▶ **READING TEXT**
Hey everyone. I wanted to give back the applause to this enormous and gorgeous organization of this event. I think it’s in order to have a little applause for everything involved here, all the techs and stuff. Thanks a lot for being here. I’m really excited. Yeah, my name is Christian Platzer.

So it’s pronounced Willhaben, which is, if you would translate it in English, it’s something like “I wanna have this”, “wanna have”. Yeah, it’s a term youth. And we are Austria’s largest classified site, classified as in terms of Craigslist and not top secret. We are also one of Austria’s largest sites as such. So, we are top in Austria in terms of page requests and page impressions, which is kind of a contradiction. Austria is not a big country, but we are a large site. I’ll give you some numbers and you can decide if we are a large company or not.

1.-2015_the-jurney-begins

All right, and my task today during the next few minutes is to guide you through some of our decisions. Unfortunately, the first talk today essentially did everything that we have running at our company. So, I’m quite happy that I didn’t devote to detail our system setup. I’m going to talk about some quirks, how we took the decision to go for HAProxy in the first place, and how this could also affect some other companies. I’m going to give you some examples of challenges that we had to face and maybe you can get something out of it.

▶ **TASK REQUIREMENTS**
In the talk transcript, what rough English translation does the speaker give for the name Willhaben?

▶ **RECORD SET**
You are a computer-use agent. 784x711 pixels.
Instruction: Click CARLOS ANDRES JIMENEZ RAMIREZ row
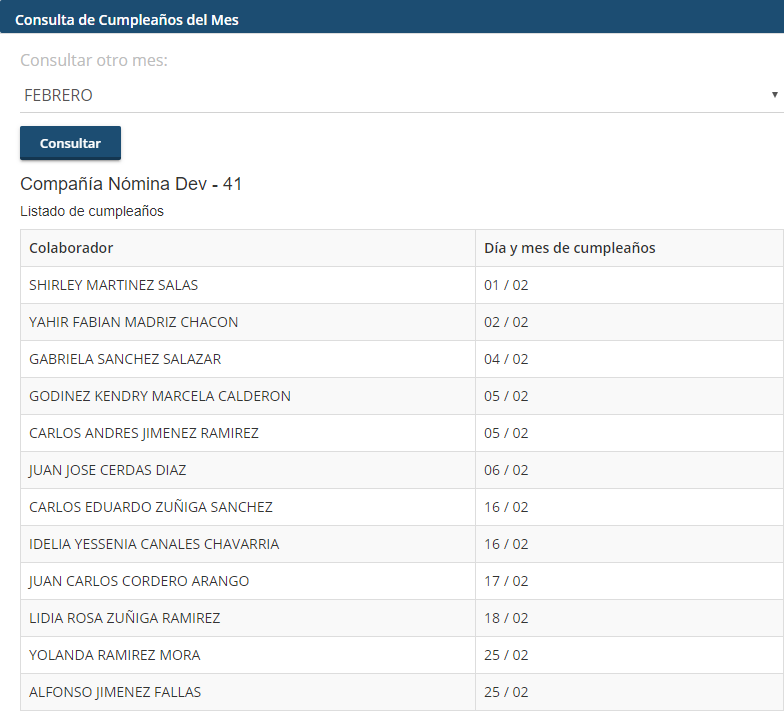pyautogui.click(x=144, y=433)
--
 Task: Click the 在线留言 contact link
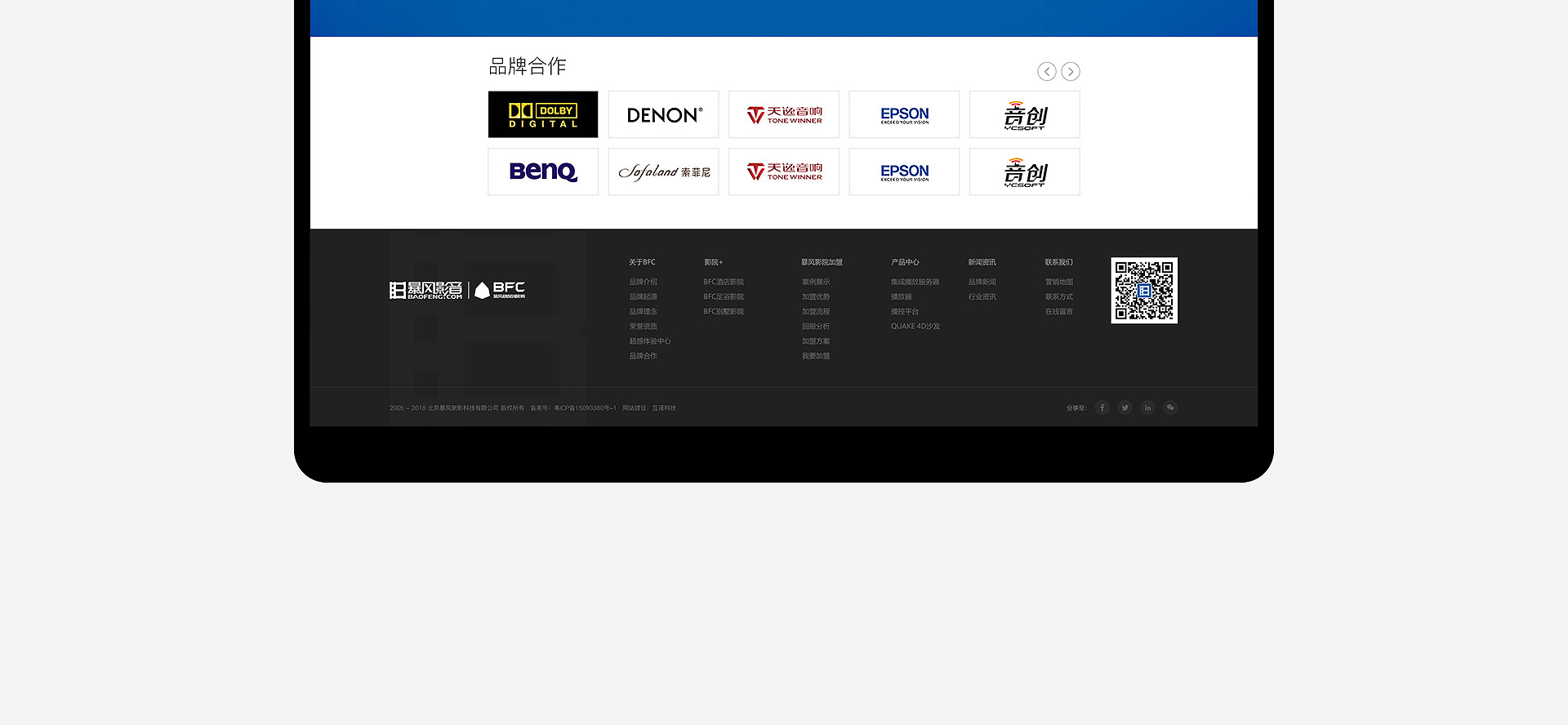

▶ **TASK SOLUTION**
Something like "I wanna have this" or "wanna have."